[发明专利]一种竞争型中华鲟促黄体生成素检测试剂盒及应用

权利要求书

1.一种竞争型中华鲟促黄体生成素检测试剂盒，其特征在于，包括中华鲟LH抗体、中华鲟LH蛋白标准品和LH示踪剂；

所述中华鲟LH抗体为中华鲟重组LHβ蛋白经动物免疫后获得的多克隆抗血清纯化制得；

所述中华鲟LH蛋白标准品为中华鲟重组LHβ蛋白；

所述LH示踪剂为中华鲟重组LHβ蛋白经生物素标记制得；

所述中华鲟重组LHβ蛋白氨基酸序列如SEQ ID NO：3所示：

LRLCEPVNETISAEKEECPKCLLIQTSICSGSCPTKDPVFKSALSTVQQHVCTYKDLRFVTVTLPDCPPGVDPHFTFPLALSCECSLCRMESSDCTIQSVGPSDCMSGELAIQNY。

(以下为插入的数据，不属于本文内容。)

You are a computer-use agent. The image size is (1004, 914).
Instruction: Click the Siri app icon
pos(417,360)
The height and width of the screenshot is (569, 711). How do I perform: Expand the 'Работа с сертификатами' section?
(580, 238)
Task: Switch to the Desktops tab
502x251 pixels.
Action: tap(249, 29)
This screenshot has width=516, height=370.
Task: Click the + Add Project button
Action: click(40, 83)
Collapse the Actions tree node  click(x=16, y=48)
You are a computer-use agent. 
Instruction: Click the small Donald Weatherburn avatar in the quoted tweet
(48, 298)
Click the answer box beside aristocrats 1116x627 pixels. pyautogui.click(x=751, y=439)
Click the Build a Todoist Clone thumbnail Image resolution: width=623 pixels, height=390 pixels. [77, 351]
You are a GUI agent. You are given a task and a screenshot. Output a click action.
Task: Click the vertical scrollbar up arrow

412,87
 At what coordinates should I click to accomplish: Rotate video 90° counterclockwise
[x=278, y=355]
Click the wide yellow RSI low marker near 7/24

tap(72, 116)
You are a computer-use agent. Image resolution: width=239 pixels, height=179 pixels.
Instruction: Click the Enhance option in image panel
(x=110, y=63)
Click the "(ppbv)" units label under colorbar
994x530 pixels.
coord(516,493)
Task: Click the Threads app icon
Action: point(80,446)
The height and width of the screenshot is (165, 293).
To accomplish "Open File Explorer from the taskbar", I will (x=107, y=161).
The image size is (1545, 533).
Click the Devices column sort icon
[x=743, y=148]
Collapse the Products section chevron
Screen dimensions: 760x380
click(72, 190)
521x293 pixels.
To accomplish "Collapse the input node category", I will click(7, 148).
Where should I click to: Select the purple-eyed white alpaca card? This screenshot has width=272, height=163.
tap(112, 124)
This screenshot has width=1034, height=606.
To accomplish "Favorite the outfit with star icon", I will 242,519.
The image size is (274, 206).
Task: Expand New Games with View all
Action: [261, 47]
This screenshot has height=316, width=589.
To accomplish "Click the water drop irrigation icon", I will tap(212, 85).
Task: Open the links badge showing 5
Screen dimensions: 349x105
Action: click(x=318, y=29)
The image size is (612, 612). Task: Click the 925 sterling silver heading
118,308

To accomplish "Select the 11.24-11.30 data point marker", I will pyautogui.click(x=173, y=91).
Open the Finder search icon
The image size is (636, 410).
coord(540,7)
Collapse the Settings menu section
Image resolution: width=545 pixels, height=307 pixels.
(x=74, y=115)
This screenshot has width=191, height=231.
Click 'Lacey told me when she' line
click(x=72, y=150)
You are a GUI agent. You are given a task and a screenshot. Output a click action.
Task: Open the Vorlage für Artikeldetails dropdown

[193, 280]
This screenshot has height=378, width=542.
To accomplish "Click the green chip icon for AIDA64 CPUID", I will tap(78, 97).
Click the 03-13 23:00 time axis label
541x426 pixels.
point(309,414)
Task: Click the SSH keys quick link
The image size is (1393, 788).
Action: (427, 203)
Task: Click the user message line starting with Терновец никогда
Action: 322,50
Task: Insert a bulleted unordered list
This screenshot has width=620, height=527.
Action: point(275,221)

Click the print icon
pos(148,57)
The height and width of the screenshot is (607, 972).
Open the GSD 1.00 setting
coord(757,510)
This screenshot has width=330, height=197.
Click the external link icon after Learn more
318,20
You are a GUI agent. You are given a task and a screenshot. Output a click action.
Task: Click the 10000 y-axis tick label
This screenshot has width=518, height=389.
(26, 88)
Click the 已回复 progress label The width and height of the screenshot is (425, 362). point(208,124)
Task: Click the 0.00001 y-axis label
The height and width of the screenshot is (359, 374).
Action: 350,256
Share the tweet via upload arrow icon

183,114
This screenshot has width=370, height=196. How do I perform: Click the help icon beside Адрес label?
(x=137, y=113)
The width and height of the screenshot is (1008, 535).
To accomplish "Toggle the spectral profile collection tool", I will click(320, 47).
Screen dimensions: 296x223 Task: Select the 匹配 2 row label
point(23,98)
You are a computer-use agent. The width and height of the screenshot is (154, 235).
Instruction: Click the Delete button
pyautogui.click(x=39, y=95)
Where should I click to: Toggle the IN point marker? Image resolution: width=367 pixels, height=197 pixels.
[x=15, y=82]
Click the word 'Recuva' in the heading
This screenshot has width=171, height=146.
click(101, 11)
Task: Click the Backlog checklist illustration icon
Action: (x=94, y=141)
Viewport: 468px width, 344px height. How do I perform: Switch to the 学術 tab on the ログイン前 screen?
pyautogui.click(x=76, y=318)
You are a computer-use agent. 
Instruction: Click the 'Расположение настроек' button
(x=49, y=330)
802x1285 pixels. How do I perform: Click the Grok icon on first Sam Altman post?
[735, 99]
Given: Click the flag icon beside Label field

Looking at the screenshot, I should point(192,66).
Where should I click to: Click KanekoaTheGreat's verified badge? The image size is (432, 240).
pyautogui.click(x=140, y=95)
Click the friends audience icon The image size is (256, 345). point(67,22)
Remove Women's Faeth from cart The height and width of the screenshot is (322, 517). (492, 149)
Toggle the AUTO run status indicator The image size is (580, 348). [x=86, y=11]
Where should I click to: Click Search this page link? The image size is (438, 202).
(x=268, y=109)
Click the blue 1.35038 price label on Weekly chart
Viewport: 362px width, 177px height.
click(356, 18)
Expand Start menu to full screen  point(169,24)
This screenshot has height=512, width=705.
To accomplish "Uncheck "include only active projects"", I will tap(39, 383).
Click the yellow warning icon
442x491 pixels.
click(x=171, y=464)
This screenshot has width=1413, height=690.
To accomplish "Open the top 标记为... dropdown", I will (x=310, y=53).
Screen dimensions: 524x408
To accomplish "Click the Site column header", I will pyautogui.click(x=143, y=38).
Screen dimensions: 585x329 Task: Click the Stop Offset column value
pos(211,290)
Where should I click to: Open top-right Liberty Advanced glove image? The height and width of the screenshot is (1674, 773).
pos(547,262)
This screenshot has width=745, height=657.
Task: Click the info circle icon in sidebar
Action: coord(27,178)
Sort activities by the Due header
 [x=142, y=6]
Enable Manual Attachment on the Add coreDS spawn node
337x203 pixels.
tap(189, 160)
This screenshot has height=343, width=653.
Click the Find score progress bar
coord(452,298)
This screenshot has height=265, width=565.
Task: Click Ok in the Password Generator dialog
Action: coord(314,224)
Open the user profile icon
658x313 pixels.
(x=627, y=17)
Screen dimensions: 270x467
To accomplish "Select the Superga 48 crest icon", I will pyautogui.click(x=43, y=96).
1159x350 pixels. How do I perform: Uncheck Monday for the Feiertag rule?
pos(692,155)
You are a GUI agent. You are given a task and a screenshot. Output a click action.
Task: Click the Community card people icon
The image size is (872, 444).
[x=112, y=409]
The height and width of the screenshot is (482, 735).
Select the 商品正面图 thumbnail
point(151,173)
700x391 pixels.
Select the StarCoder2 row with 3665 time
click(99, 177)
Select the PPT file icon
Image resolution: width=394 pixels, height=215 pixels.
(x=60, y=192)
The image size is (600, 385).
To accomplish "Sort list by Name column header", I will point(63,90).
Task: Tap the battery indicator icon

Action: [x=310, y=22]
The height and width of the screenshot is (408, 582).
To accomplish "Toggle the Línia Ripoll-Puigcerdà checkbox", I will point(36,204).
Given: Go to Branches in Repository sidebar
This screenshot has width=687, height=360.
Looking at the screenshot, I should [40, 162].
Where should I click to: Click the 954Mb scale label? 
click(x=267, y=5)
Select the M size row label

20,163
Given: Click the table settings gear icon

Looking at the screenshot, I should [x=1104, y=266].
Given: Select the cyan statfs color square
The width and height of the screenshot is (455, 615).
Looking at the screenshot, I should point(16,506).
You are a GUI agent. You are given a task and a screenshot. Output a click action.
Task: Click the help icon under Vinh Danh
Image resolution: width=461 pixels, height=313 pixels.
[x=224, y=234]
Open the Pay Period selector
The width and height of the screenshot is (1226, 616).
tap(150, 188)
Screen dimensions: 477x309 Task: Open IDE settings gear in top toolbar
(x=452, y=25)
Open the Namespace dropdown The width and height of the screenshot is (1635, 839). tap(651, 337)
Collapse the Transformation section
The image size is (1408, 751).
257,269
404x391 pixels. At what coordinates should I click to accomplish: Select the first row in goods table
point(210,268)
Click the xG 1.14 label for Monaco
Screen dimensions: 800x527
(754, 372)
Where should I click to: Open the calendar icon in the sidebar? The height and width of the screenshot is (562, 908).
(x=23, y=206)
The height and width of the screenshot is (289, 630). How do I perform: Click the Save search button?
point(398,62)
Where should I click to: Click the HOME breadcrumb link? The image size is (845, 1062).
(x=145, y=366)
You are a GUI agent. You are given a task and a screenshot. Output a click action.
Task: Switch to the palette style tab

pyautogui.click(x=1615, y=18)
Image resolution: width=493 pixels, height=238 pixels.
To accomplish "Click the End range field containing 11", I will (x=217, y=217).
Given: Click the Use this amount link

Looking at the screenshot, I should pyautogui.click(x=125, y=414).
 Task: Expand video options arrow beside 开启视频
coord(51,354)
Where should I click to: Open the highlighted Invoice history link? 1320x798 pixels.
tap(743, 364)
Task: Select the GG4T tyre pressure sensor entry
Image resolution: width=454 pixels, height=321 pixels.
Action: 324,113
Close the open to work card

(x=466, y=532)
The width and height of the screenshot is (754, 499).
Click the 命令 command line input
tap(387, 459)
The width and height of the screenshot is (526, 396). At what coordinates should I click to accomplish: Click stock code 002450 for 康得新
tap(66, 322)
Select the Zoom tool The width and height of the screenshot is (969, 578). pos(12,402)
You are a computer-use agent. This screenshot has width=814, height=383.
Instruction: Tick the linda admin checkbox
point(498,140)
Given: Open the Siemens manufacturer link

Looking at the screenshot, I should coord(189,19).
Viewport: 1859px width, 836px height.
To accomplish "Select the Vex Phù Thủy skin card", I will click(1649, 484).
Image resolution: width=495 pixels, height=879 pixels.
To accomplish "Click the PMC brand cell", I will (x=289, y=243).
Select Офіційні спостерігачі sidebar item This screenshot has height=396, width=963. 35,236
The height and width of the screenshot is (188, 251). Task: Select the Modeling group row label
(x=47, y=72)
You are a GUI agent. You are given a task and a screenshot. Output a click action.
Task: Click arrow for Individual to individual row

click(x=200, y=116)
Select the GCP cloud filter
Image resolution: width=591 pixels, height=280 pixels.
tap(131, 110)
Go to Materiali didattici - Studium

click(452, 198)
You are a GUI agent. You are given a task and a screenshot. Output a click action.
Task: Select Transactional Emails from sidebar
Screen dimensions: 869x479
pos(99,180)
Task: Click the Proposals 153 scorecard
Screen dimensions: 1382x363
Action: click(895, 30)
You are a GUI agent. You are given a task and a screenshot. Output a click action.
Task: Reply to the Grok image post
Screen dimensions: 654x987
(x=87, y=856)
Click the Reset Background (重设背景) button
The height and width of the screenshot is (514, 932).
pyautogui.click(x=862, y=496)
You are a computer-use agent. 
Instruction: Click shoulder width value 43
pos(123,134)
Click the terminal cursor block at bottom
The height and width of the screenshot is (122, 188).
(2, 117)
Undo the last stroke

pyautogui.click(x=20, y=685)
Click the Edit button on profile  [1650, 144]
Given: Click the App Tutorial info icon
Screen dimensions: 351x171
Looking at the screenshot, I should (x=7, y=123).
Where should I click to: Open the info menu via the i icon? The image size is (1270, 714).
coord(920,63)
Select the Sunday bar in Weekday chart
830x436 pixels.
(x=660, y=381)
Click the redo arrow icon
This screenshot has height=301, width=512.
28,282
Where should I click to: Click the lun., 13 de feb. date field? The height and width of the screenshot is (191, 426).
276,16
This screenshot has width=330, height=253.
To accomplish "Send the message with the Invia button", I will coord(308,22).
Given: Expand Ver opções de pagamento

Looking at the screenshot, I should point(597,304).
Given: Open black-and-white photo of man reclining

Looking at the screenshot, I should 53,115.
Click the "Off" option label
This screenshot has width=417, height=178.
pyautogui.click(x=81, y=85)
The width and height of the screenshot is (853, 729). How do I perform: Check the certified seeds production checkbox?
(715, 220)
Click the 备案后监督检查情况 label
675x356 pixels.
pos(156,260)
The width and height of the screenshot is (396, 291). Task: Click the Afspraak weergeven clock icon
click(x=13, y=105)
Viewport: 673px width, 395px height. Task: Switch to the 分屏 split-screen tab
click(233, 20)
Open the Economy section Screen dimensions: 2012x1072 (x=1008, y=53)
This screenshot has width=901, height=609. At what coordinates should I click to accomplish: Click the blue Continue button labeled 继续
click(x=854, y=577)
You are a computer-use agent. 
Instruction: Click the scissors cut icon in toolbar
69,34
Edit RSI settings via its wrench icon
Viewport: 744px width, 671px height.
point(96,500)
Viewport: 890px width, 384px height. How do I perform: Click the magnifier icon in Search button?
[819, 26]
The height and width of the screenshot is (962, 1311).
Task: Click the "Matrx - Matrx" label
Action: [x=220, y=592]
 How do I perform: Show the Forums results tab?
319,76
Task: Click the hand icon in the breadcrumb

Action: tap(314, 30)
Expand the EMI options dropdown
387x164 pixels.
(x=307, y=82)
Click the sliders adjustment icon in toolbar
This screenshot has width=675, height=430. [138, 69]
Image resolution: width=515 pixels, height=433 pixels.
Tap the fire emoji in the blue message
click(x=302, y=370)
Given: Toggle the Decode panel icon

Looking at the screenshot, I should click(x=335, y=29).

2.根据权利要求1所述的一种竞争型中华鲟促黄体生成素检测试剂盒，其特征在于，

所述中华鲟重组LHβ蛋白的制备方法为：

(1)提取中华鲟垂体mRNA，反转录为cDNA，PCR扩增LHβ亚基ORF区序列，双酶切得LHβ双酶切产物；

(2)双酶切表达载体pET-28a+；

(3)将LHβ双酶切产物与双酶切后的pET-28a+表达载体进行连接，得原核表达重组质粒pET-28a+-LHβ；

(4)将原核表达重组质粒pET-28a+-LHβ转化BL21感受态细胞，经诱导表达、纯化获得中华鲟重组LHβ蛋白。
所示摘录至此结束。